Rights report says Ukraine continues to make progress


by Yaro Bihun
Special to The Ukrainian Weekly

WASHINGTON - "Ukraine continued the process of building a law-based civil society" in 1997, according to the U.S. State Department's annual human rights report released here January 30.

The report, which covers countries that receive U.S. foreign assistance and all countries that are members of the United Nations, noted that instances of human rights violations in Ukraine "remained at the same low level as in 1996."

The 1997 report on Ukraine is very similar in its observations to the 1996 report, which praised and cited many of the same human rights achievements and shortcomings. It also noted, again, that in many cases the shortcomings result from holdover practices and personalities from the Soviet era, the absence of constitutionally mandated enabling legislation and enforcement, as well as the worsening economic situation in Ukraine.

The report cites continuing problems with trial delays and beatings in the unreformed legal and prison systems, and in the army.

Noting progress in ensuring the independence of the judiciary under Ukraine's new Constitution, the report adds that "political interference continues to affect the judicial process."

While no longer criticizing Ukraine for working under a Soviet-style constitution, as it did in previous reports, the State Department report points out that "the efficacy of the 1996 Constitution and the safeguards that it provides for human rights depends on enabling legislation, most of which has not yet been passed."

The report also cites other shortcomings:

· While Jews, the second largest religious minority in Ukraine, "have expanded opportunities to pursue their religious and cultural activities," the report says, anti-Semitism continues "on an individual basis, but is virtually non-existent at the official level."

The State Department report notes that there are freely operating Jewish cultural centers and educational institutions, including several colleges, but at the same time, there are some "ultranationalist Ukrainian groups" that continue to circulate anti-Semitic tracts, and a few local newspapers that publish anti-Semitic diatribes, singling out as in the previous year's report, the Lviv newspaper Za Vilnu Ukrayinu and the Kiev-based Vechirniy Kyiv.

· With some important exceptions, there are "only isolated cases of ethnic discrimination" in Ukraine.

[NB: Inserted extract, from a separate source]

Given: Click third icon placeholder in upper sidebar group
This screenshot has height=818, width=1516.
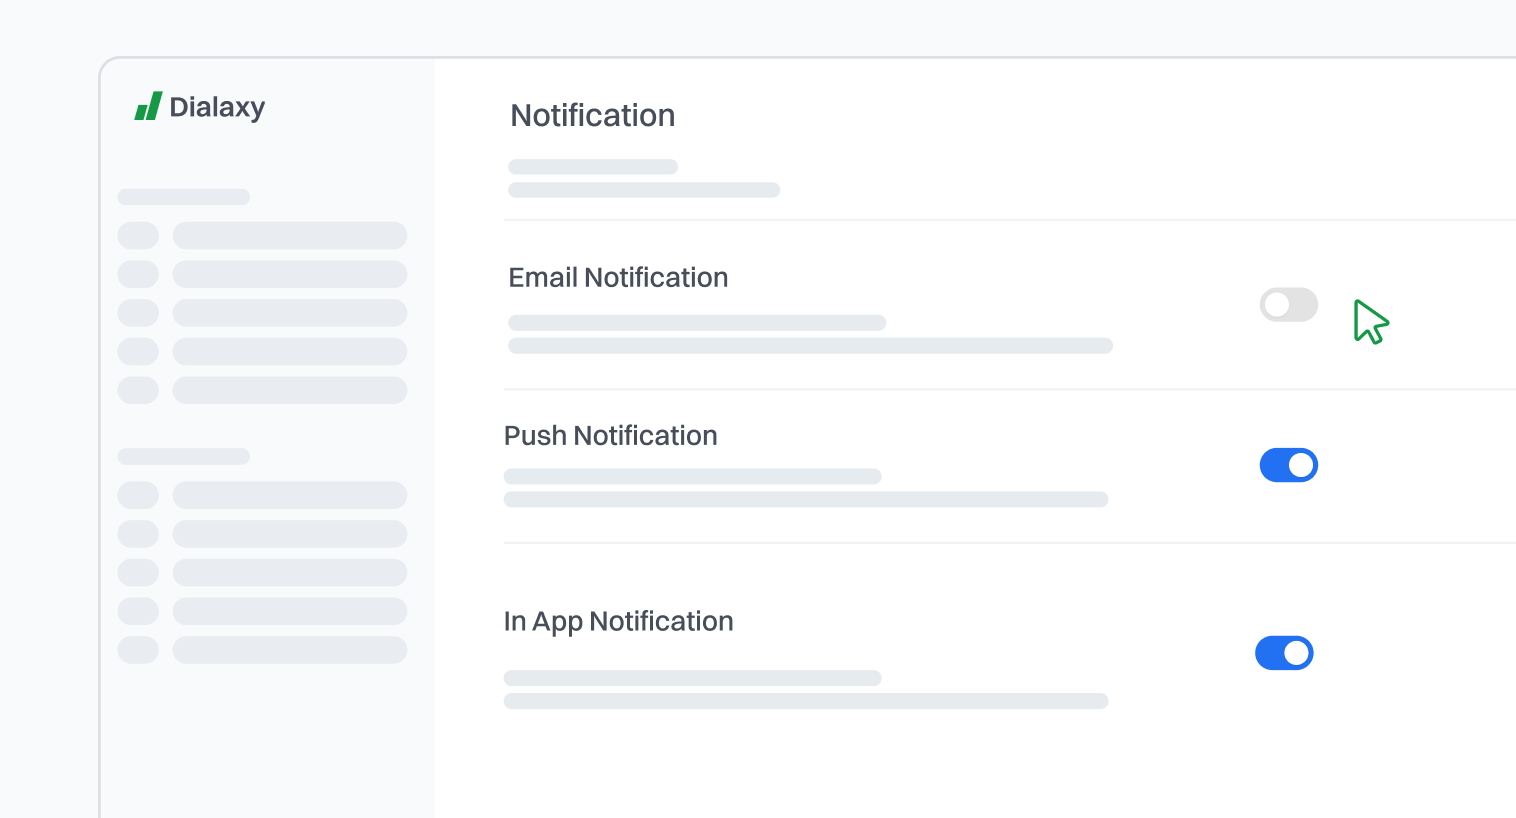Looking at the screenshot, I should 138,313.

The report notes that some pro-Russian organizations complain about the increased use of Ukrainian in schools and in the media, and that "with the exception of two regions, there is no evidence of serious ethnic tension."

In some parts of western Ukraine, small Russian, Jewish and other minority groups "credibly accuse some local Ukrainian ultranationalists of fostering ethnic hatred and printing anti-Semitic tracts," while in Crimea, Ukrainian and Crimean Tatar minorities "credibly complain of discrimination by the Russian majority and demand that Ukrainian and Tatar languages be given equal treatment to Russian."

· Violence persists against women and children, as well as discrimination against women. The number of reported rapes and attempted rapes has increased by 80 percent over recent years. A 1995 poll of 600 women conducted by a women's organization in Kharkiv indicated that 10 to 15 percent had been raped and over 25 percent subjected to physical abuse over the course of their lifetime.

The report notes that women hold 19 of the 450 seats in the Verkhovna Rada, two hold ministerial posts, and two are on the 18-member Constitutional Court.

Ukraine is not singled out for its shortcomings in the introduction to the report, as are some of the 194 countries covered in this year's report: China is listed among the nine countries seen as "repressive"; Afghanistan among the seven listed as "in conflict"; and a few East European and a number of former Soviet states listed among countries "in transition" are cited for eliciting "some concern."

Russia, among them, is cited for taking "a step backward with the passage of a law restricting freedom of religion" and for "not adequately address(ing) pervasive sexual and domestic violence against women."

The human rights report also singles out the worsening situation in Belarus, where President Alyaksandr Lukashenka harassed independent political parties, the media, trade unions, human rights groups, and non-governmental organizations, and forced the Soros Foundation out of the country.

The State Department's annual human rights reports are compiled as required by the Foreign Assistance Act of 1961 and the Trade Act of 1974.